Results and Discussion

Surprisingly, the proposed model, along with the MobileNetV2 and VGG16, could gain the exact highest result, which is 99.75% of accuracy. This indicates that each model could recognize 396 of the 397 images in the test set. The noticeable difference is the point where the classifier is confused in identifying the image. This distinction is apparent in Figs. 4, 5, and 6, which represent the confusion matrix of every model, respectively. Another noteworthy difference is that the proposed model requires more train time and epochs to reach the best outcome. Each of the MobileNetV2 and VGG16 trained for 10–15 epochs per experiment, while the proposed model trained for 40–85 epochs, as presented in Fig. 7. The figure also implies that the model loss fell significantly until it was less than 0.25, which is considered a significant improvement.

Fig. 4
figure 4

Confusion matrix of the proposed model. The location of confusion has been rounded with a red circle

Fig. 5
figure 5

Confusion matrix of the MobileNetV2 model.

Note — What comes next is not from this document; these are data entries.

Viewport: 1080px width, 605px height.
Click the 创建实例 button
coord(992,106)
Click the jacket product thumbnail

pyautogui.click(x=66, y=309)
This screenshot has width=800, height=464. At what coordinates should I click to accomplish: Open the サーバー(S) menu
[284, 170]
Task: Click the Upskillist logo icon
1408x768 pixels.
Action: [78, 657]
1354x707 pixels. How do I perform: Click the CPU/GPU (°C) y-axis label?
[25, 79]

The location of confusion has been rounded with a red circle

Fig. 6
figure 6

Confusion matrix of the VGG16 model. The location of confusion has been rounded with a red circle

Fig. 7
figure 7

Accuracy and loss per epoch of train and validation set for the proposed model

In comparison to the other two pre-trained models, our proposed model performed very well and could attain the same test result as the pre-trained ones, but what makes our model better is the external test, which will be explained in the next section. Additionally, to demonstrate the model's performance, we compare the results of our final model to some of the highest achieved accuracies in related works, as shown in Table 4. The table shows that our proposed method outperformed all other methods and could achieve a state-of-the-art result.

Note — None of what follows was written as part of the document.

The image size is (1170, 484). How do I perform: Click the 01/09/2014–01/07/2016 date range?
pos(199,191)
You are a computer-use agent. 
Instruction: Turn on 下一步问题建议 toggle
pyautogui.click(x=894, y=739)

Table 4 Comparing the highest achieved accuracy of our work with the top four outcomes in the literature

External Testing

External testing involves saving the model after training is finished, reloading the saved model, and then predicting new data that have not been seen by the model before. To accomplish this, we used an external test set of the data (around 1%) as mentioned in Sect. 4.1. We loaded the saved model using the “load_model” Keras library and then predicted the images one by one. This procedure has been carried out for all three models. The testing showed that MobileNet was somewhat weak in recognizing newer images, while our proposed method, along with VGG16, recognized nearly all the images, with VGG16 performing slightly better. What differentiates our proposed approach as better and more production-ready especially for mobile devices is the much lower number of model parameters as well as the smaller file size of the saved model when compared to the VGG16, as shown in Table 5.

Table 5 Number of parameters and the saved file size of our proposed method as well as VGG16

Conclusion and Future Work

This paper proposed a CNN-based Kurdish sign language classifier model. The work used a dataset that was mostly collected from college students and included seven static signs. The signs are mainly interpretable through the use of hand, finger shape, and position. The model was trained employing three different CNN architectures: four-layer from scratch CNN, MobileNetV2, and VGG16. All three models obtained a comparable result, which is an accuracy of 99.75%, which is a remarkable finding in the field.

However, to achieve a novel outcome, the proposed technique undergoes a range of hyperparameter tuning, including filter size, dropout rate, and optimizer functions. The final model architecture consists of 4 Conv layers with a filter size of 5 × 5 and only two dense layers. The consequences of the architecture could compete with the other two mentioned pre-trained networks. Furthermore, the pre-trained networks could gain this significant outcome through fine-tuning. What makes more sense in this research is that all three models attain the same accuracy and only made one incorrect recognition out of all the images in the test set; the difference is in the location of the wrong identification.

For future work, we are in the process of capturing additional signs including dynamic signs. After that, we will consider building a model for real-time sign detection. Finally, we will attempt to develop a mobile application based on the model for recognizing the signs.